**Problem description**. No pictures, please: print exactly the lines from the one that contains "Open the Rendering menu" through the last line of the listing.

**Available data**.
------
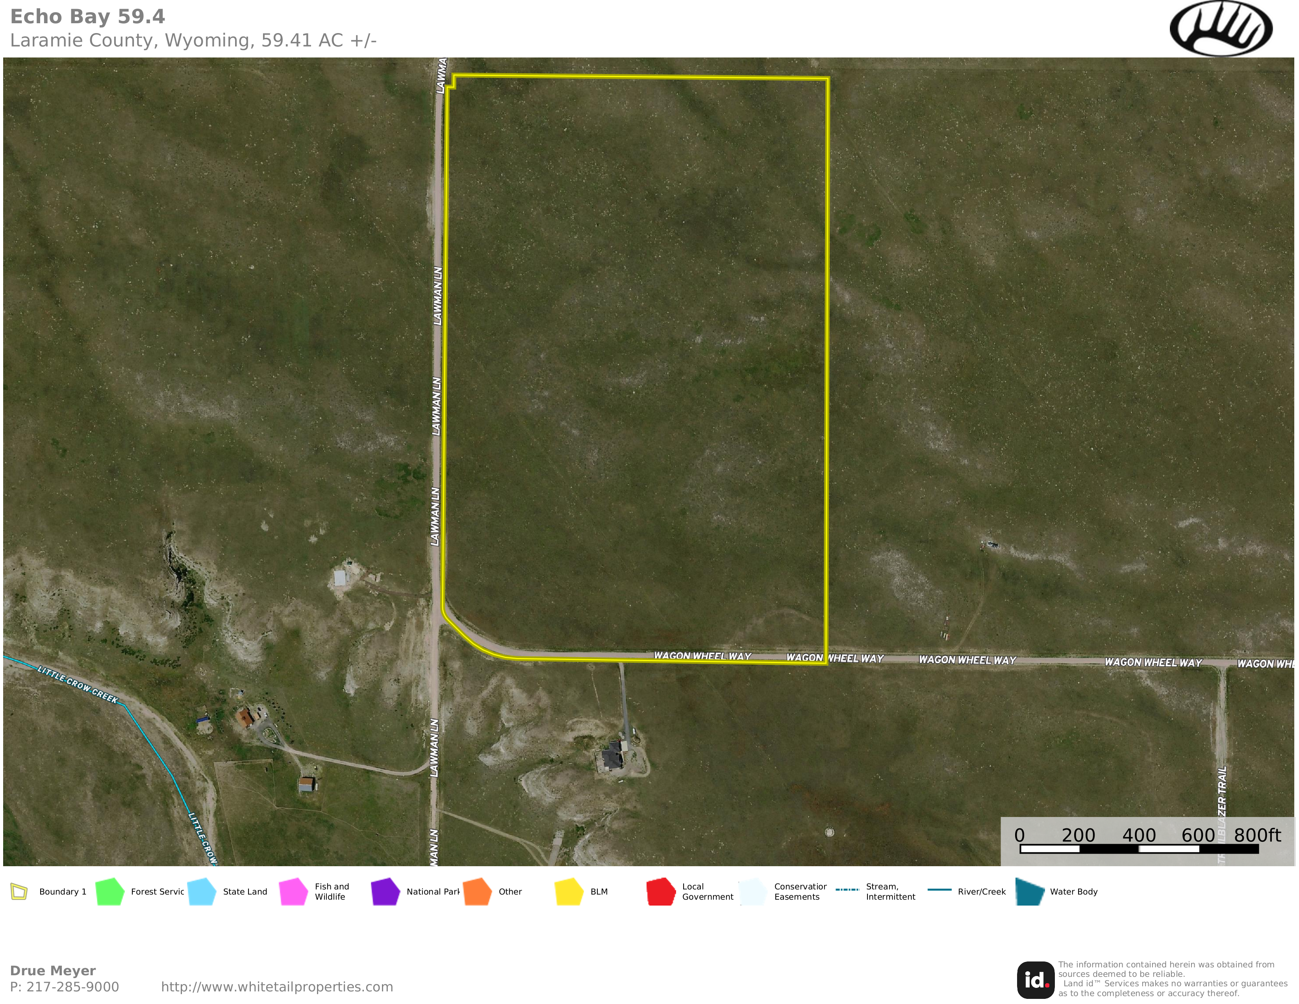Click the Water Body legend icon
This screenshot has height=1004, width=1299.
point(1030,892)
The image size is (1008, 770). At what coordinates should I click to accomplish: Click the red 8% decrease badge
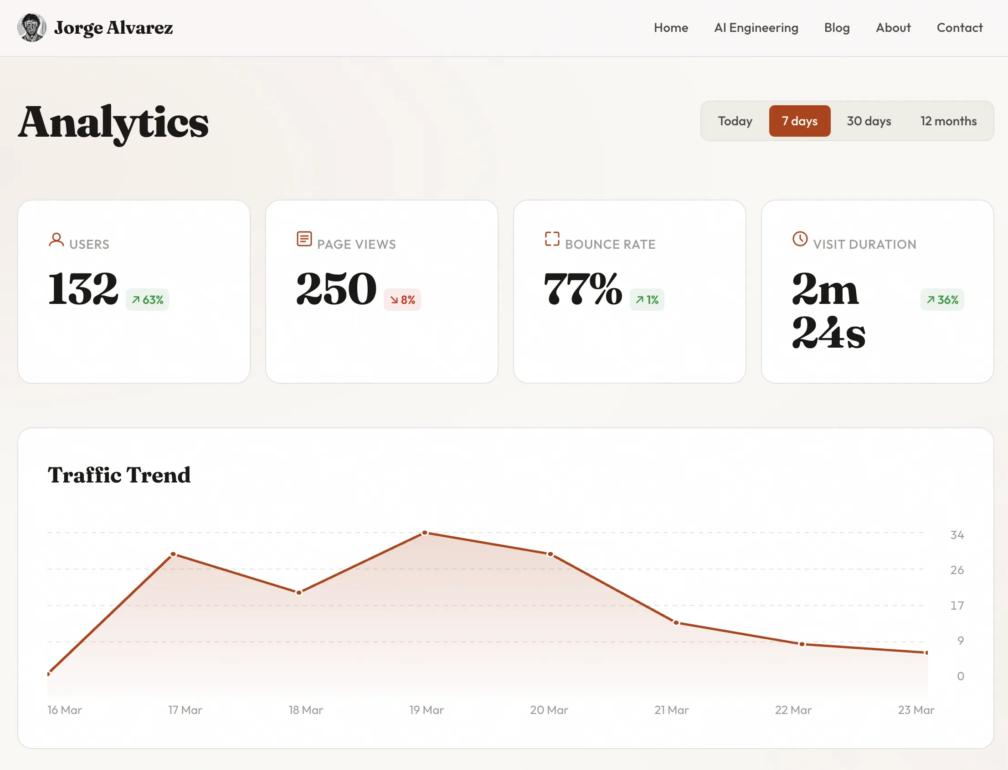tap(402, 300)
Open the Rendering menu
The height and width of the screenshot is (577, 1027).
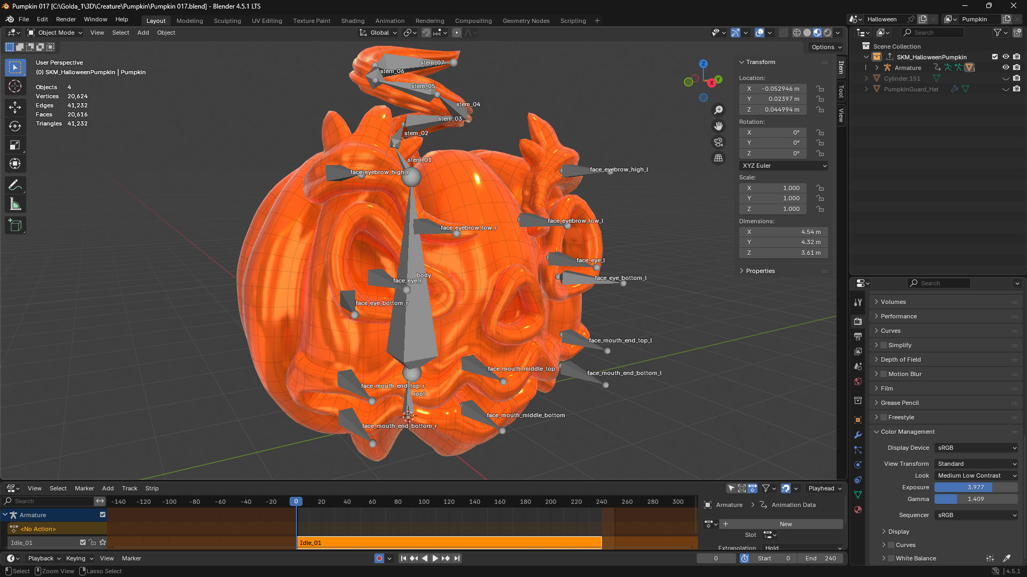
------
**Solution for this problem**.
Open the Rendering menu
The height and width of the screenshot is (577, 1027).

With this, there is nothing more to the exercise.